Murray insists he was "duped" by the Motherwell-born businessman before he handed over his majority shareholding to him for £1 last May. Since then the club has collapsed in chaos. Rangers entered administration on February 14 after HMRC lodged its petition over non-payment of about £9million in PAYE and VAT following Whyte's takeover.
"I was primarily duped," said Murray. "My advisers were duped, the bank was duped, the shareholders were duped. We've all been duped."
Whyte, previously disqualified as a company director for seven years, admitted selling tranches of future season tickets to the London investment firm Ticketus for £24.4million to effectively finance his takeover, using the money to wipe off Rangers' £18million bank debt to Lloyds Banking Group.
Last Friday administrators Duff and Phelps confirmed management and players had agreed a wage-reduction deal ranging from 75% to 25% to secure jobs throughout the club, which needs to save £1million per month to stave off the threat of liquidation while new owners are sought.
At a press conference at his Edinburgh offices on Tuesday afternoon the former Rangers owner distributed a letter from Whyte's solicitors, Collyer Bristow, dated January 3, assuring Murray that obligations were being met by Whyte, who last week was found by the Scottish Football Association not to be "a fit and proper person" to run a football club.
The letter was signed by Gary Withey, who has since quit as a partner at the firm.

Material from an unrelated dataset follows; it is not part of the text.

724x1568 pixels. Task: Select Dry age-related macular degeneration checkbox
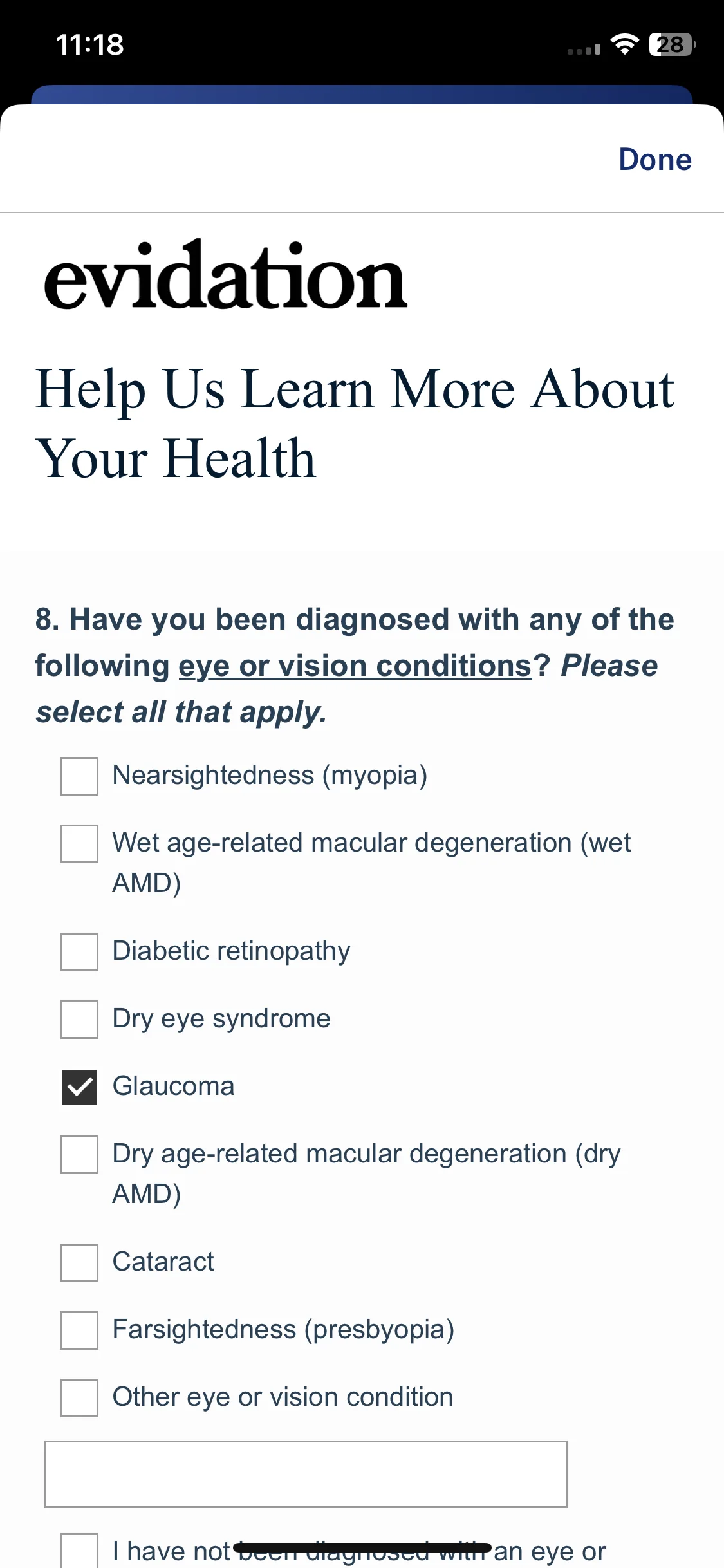click(x=79, y=1155)
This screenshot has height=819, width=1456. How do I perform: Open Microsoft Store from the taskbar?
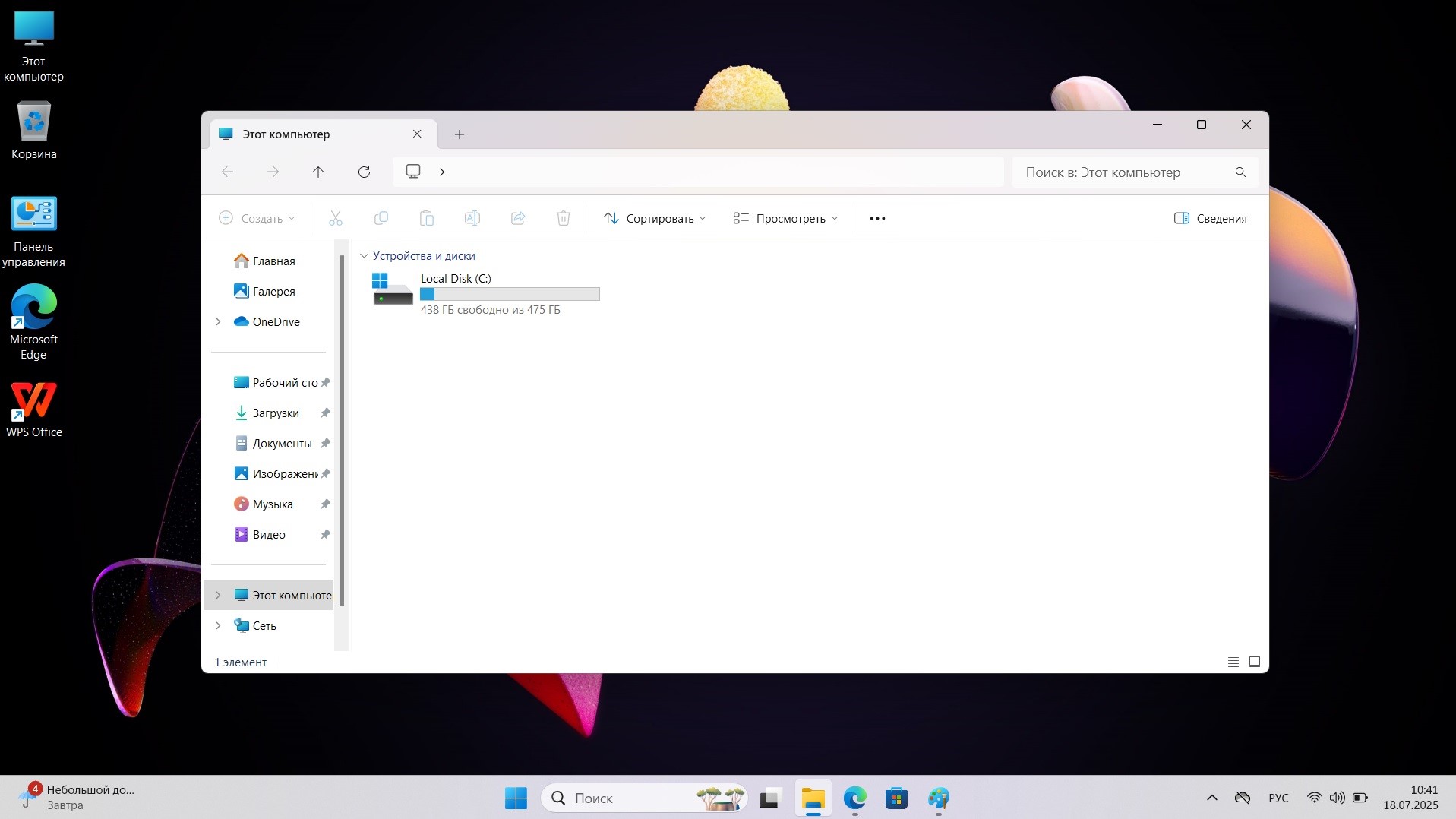tap(896, 798)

Whyte's pledges included paying off the bank debt and investing money in the squad and stadium but joint-administrator Paul Clark said at the weekend that they could see "no evidence of any investment by Whyte into Rangers".
Asked why he thought Whyte was the right man to take the club forward, after previously saying he would only sell to someone with Rangers' best interests at heart, Murray replied: "Because he met the criteria that were in his offer document. He's quite affable and plausible.
"I always remember someone said, 'Does it pass the sniff test?' He was Scottish, he wasn't a foreigner, he was supposedly a Rangers supporter, he had the money. There is a Stock Exchange offer document there. If you can't believe that, what can you do?"